Segment Open

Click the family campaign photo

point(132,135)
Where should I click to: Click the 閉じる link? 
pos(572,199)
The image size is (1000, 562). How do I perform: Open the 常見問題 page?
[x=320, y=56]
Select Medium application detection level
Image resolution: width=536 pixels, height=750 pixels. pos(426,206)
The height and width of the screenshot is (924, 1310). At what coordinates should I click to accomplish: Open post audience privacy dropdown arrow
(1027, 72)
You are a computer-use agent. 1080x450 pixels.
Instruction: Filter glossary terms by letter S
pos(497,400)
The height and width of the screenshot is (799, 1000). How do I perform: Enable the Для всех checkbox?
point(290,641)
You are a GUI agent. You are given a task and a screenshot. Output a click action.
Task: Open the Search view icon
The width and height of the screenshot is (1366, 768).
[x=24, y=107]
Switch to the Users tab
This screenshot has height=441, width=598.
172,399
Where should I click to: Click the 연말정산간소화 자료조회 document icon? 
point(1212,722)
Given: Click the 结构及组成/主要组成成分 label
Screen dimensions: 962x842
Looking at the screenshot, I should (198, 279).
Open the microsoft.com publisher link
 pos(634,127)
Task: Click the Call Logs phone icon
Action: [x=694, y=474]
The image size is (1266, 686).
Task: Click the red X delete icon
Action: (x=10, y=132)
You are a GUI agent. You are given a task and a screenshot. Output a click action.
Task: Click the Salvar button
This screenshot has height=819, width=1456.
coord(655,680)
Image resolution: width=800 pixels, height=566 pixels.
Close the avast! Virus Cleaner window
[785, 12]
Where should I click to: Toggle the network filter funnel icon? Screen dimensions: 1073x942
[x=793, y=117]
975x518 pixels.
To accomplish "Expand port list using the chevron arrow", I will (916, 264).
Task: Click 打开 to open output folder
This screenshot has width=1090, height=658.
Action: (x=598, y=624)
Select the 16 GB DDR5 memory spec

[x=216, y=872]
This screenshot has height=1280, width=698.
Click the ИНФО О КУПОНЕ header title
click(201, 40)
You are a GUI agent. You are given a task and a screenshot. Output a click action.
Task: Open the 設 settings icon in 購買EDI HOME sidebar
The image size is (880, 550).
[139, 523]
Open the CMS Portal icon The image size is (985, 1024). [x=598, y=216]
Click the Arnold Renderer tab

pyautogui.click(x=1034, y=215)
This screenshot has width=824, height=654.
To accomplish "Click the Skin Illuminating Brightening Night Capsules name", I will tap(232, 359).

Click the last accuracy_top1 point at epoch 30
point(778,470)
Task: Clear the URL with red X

Segment Closed

Exercise requirements =>
The material is to be written out again in full, with no word altered.

Reply to the exercise =>
Click the family campaign photo

point(132,135)
Where should I click to: Click the 閉じる link? 
pos(572,199)
The image size is (1000, 562). How do I perform: Open the 常見問題 page?
[x=320, y=56]
Select Medium application detection level
Image resolution: width=536 pixels, height=750 pixels. pos(426,206)
The height and width of the screenshot is (924, 1310). At what coordinates should I click to accomplish: Open post audience privacy dropdown arrow
(1027, 72)
You are a computer-use agent. 1080x450 pixels.
Instruction: Filter glossary terms by letter S
pos(497,400)
The height and width of the screenshot is (799, 1000). How do I perform: Enable the Для всех checkbox?
point(290,641)
You are a GUI agent. You are given a task and a screenshot. Output a click action.
Task: Open the Search view icon
The width and height of the screenshot is (1366, 768).
[x=24, y=107]
Switch to the Users tab
This screenshot has height=441, width=598.
172,399
Where should I click to: Click the 연말정산간소화 자료조회 document icon? 
point(1212,722)
Given: Click the 结构及组成/主要组成成分 label
Screen dimensions: 962x842
Looking at the screenshot, I should (198, 279).
Open the microsoft.com publisher link
 pos(634,127)
Task: Click the Call Logs phone icon
Action: [x=694, y=474]
The image size is (1266, 686).
Task: Click the red X delete icon
Action: (x=10, y=132)
You are a GUI agent. You are given a task and a screenshot. Output a click action.
Task: Click the Salvar button
This screenshot has height=819, width=1456.
coord(655,680)
Image resolution: width=800 pixels, height=566 pixels.
Close the avast! Virus Cleaner window
[785, 12]
Where should I click to: Toggle the network filter funnel icon? Screen dimensions: 1073x942
[x=793, y=117]
975x518 pixels.
To accomplish "Expand port list using the chevron arrow", I will (916, 264).
Task: Click 打开 to open output folder
This screenshot has width=1090, height=658.
Action: (x=598, y=624)
Select the 16 GB DDR5 memory spec

[x=216, y=872]
This screenshot has height=1280, width=698.
Click the ИНФО О КУПОНЕ header title
click(201, 40)
You are a GUI agent. You are given a task and a screenshot. Output a click action.
Task: Open the 設 settings icon in 購買EDI HOME sidebar
The image size is (880, 550).
[139, 523]
Open the CMS Portal icon The image size is (985, 1024). [x=598, y=216]
Click the Arnold Renderer tab

pyautogui.click(x=1034, y=215)
This screenshot has width=824, height=654.
To accomplish "Click the Skin Illuminating Brightening Night Capsules name", I will tap(232, 359).

Click the last accuracy_top1 point at epoch 30
point(778,470)
Task: Clear the URL with red X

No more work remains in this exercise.